## Import pacakages

In [1]:
import numpy as np
import tensorflow as tf
import tensorflow_datasets as tfds

## Data

In [2]:
mnist_dataset, mnist_info = tfds.load(name='mnist', with_info=True, as_supervised=True)

In [3]:
mnist_train, mnist_test = mnist_dataset['train'], mnist_dataset['test']

# either count the # of train samples or use the mnist_info
num_validation_samples = 0.1 * mnist_info.splits['train'].num_examples
num_validation_samples = tf.cast(num_validation_samples, tf.int64)

num_test_samples = mnist_info.splits['test'].num_examples
num_test_samples = tf.cast(num_test_samples, tf.int64)

# dataset.map(*function*) applies a custom transformation to a given dataset. It takes as input a function which determines the transformation

def scale(image, label):
    image = tf.cast(image, tf.float32)
    image /= 255.
    return image, label


scaled_train_and_validation_data = mnist_train.map(scale)

test_data = mnist_test.map(scale)

# if BUFFER_SIZE is 1, no shuffling will happen
# if BUFFER_SIZE >= num_samples, shuffling will happen at once (uniformly)
# if 1 < BUFFER_SIZE < num_samples, we will be optimizing the computational power
BUFFER_SIZE = 10000

shuffled_train_and_validation_data = scaled_train_and_validation_data.shuffle(BUFFER_SIZE)

validation_data = shuffled_train_and_validation_data.take(num_validation_samples)
train_data = shuffled_train_and_validation_data.skip(num_validation_samples)

BATCH_SIZE = 100 # 1 #10000 # 100

train_data = train_data.batch(BATCH_SIZE)
validation_data = validation_data.batch(num_validation_samples)

test_data = test_data.batch(num_test_samples)

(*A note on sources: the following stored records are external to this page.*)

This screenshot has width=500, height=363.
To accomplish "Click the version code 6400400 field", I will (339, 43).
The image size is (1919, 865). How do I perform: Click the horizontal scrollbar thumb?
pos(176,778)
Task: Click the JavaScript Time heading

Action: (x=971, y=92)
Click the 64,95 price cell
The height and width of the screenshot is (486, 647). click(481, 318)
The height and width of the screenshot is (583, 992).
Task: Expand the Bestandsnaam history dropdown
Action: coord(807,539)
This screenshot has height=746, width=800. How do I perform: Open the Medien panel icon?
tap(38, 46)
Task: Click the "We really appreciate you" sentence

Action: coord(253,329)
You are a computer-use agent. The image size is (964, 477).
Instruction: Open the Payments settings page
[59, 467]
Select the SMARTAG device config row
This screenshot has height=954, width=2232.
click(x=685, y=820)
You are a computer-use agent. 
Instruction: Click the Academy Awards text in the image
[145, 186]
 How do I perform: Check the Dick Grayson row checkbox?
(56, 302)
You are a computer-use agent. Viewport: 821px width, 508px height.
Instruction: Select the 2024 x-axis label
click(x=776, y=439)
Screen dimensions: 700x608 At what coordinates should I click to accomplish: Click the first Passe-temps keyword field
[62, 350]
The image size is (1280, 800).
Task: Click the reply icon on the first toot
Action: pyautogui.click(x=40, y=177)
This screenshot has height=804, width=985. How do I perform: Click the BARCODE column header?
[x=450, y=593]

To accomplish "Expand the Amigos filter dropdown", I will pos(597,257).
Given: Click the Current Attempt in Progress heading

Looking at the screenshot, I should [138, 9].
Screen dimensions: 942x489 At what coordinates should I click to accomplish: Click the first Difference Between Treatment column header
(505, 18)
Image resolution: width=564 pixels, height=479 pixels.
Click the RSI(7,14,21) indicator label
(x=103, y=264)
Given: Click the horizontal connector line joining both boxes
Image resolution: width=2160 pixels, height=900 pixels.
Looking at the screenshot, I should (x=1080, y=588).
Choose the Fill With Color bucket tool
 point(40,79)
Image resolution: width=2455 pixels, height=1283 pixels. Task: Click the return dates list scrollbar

validation_inputs, validation_targets = next(iter(validation_data))

## Model

outline the model

In [4]:
input_size = 784
output_size = 10
hidden_layer_size = 200 #100 #50


model = tf.keras.Sequential([
                            tf.keras.layers.Flatten(input_shape=(28,28,1)),
                            tf.keras.layers.Dense(hidden_layer_size, activation='relu'), #'sigmoid'), #'relu'), # 1st hidden layer
                            tf.keras.layers.Dense(hidden_layer_size, activation='tanh'), # 'tanh'), #'sigmoid'), #'relu'), # 2nd hidden layer
                            tf.keras.layers.Dense(hidden_layer_size, activation='relu'),
                            tf.keras.layers.Dense(hidden_layer_size, activation='tanh'), # 'tanh'),
                            tf.keras.layers.Dense(hidden_layer_size, activation='relu'),
                            tf.keras.layers.Dense(output_size, activation='softmax')
                            ])

## Choose the optimizer and loss function

In [5]:
# binary_crossentropy: binary encoding
# categorical_crossentropy: expects targets have been one-hot encoded
# sparse_categorical_crossentropy: applies one-hot encoding
model.compile(optimizer='adam', loss='sparse_categorical_crossentropy', metrics=['accuracy'])

## Training

In [6]:
# At the beginning of each epoch, the training loss will be set to 0
# The algorithm will iterate over a present number of batches, all from train_data
# The weights and biases will be updates as many times as there are batches
# We will get avalue for the loss function, indicating how the training is going
# We will also see a training accuracy
# At the end of the epoch, the algorithm will forward propagate the whole validation set
# When we reach the maximum number of epochs the training will be over

NUM_EPOCHS = 5
STEPS = num_validation_samples / BATCH_SIZE

model.fit(train_data, epochs = NUM_EPOCHS, validation_data=(validation_inputs, validation_targets), validation_steps=STEPS, verbose=2)

Epoch 1/5
540/540 - 24s - loss: 0.2468 - accuracy: 0.9252 - val_loss: 0.0000e+00 - val_accuracy: 0.0000e+00
Epoch 2/5
540/540 - 18s - loss: 0.1074 - accuracy: 0.9675 - val_loss: 0.0996 - val_accuracy: 0.9705
Epoch 3/5
540/540 - 21s - loss: 0.0772 - accuracy: 0.9761 - val_loss: 0.0731 - val_accuracy: 0.9772
Epoch 4/5
540/540 - 16s - loss: 0.0587 - accuracy: 0.9817 - val_loss: 0.0565 - val_accuracy: 0.9840
Epoch 5/5
540/540 - 15s - loss: 0.0489 - accuracy: 0.9844 - val_loss: 0.0535 - val_accuracy: 0.9842


<tensorflow.python.keras.callbacks.History at 0x211d43613c8>

## Test the model

In [7]:
test_loss, test_accuracy = model.evaluate(test_data)



In [8]:
print('Test Loss: {0:.2f}. Test Accuracy: {1:.2f}%'.format(test_loss, test_accuracy*100))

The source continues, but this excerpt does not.